A few years ago I had the joy of watching the film – What we do on holiday where a couple on the verge of divorce take their three delightful children to the lush English countryside to visit their dying grandfather. The children arrive at their grandfather’s extravagant home which is managed by their rich and rather pompous uncle who begins to introduce the intricate technicalities of the elegant home with an air of arrogance. “This home is very intelligent,” he began to claim. “With a simple clap of your hands the lights switch off…” he displayed quite theatrically.
After a couple of cringed filled minutes the youngest of the three children interrupted her uncle’s proud and thunderous moment with a startling question.
“How can a house be intelligent?” And her dear uncle’s smile vanished, “well, er…it is..!” His voice is now rising.
Can it do cartwheels?” The 6 year old pushed.
“No,” said the uncle with his eyebrows frowning in confusion.
The youngling pressed further, “can it draw a peacock?”
“No,” came the tired reply.
“Then how can it be intelligent?” questioned the perplexed little girl.
Her uncle’s face went from red to rage and what happened next was an explosion of sorts which left the children confused as it was obvious that a house cannot be intelligent!
There are some fascinating layers and insights hidden in between the interactions of this comic filled scene.
Innocent correction has a relentless rawness that can stop the flow of false assumptions adults or leaders tend to make. Correction can create the most awkward and uncomfortable moment for a leader who assumes that everyone agrees with what they are saying or doing at any given time.

> [Data]
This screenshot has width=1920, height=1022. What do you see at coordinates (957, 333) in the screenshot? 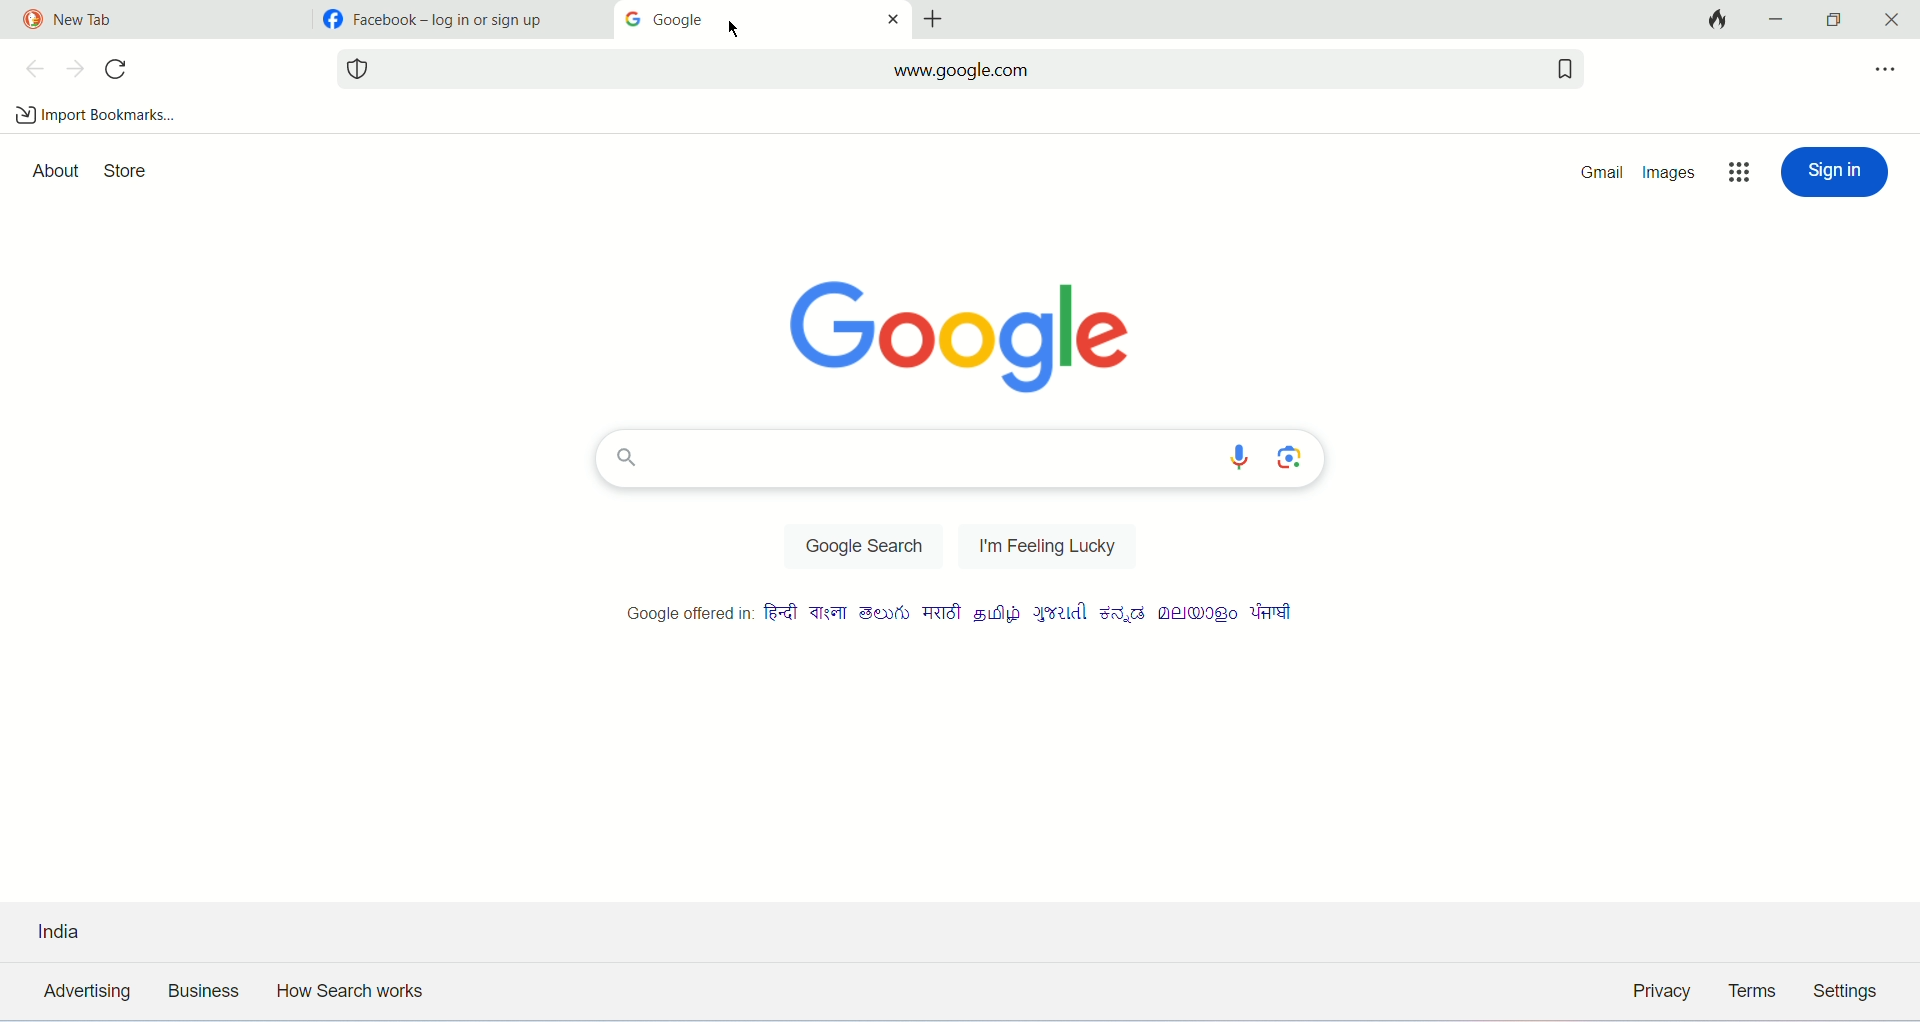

> [Request]
Reproduce, word for word, the full passage above about the uncle's claim that a house can be intelligent.

> [Answer to the problem]
A few years ago I had the joy of watching the film – What we do on holiday where a couple on the verge of divorce take their three delightful children to the lush English countryside to visit their dying grandfather. The children arrive at their grandfather’s extravagant home which is managed by their rich and rather pompous uncle who begins to introduce the intricate technicalities of the elegant home with an air of arrogance. “This home is very intelligent,” he began to claim. “With a simple clap of your hands the lights switch off…” he displayed quite theatrically.
After a couple of cringed filled minutes the youngest of the three children interrupted her uncle’s proud and thunderous moment with a startling question.
“How can a house be intelligent?” And her dear uncle’s smile vanished, “well, er…it is..!” His voice is now rising.
Can it do cartwheels?” The 6 year old pushed.
“No,” said the uncle with his eyebrows frowning in confusion.
The youngling pressed further, “can it draw a peacock?”
“No,” came the tired reply.
“Then how can it be intelligent?” questioned the perplexed little girl.
Her uncle’s face went from red to rage and what happened next was an explosion of sorts which left the children confused as it was obvious that a house cannot be intelligent!
There are some fascinating layers and insights hidden in between the interactions of this comic filled scene.
Innocent correction has a relentless rawness that can stop the flow of false assumptions adults or leaders tend to make. Correction can create the most awkward and uncomfortable moment for a leader who assumes that everyone agrees with what they are saying or doing at any given time.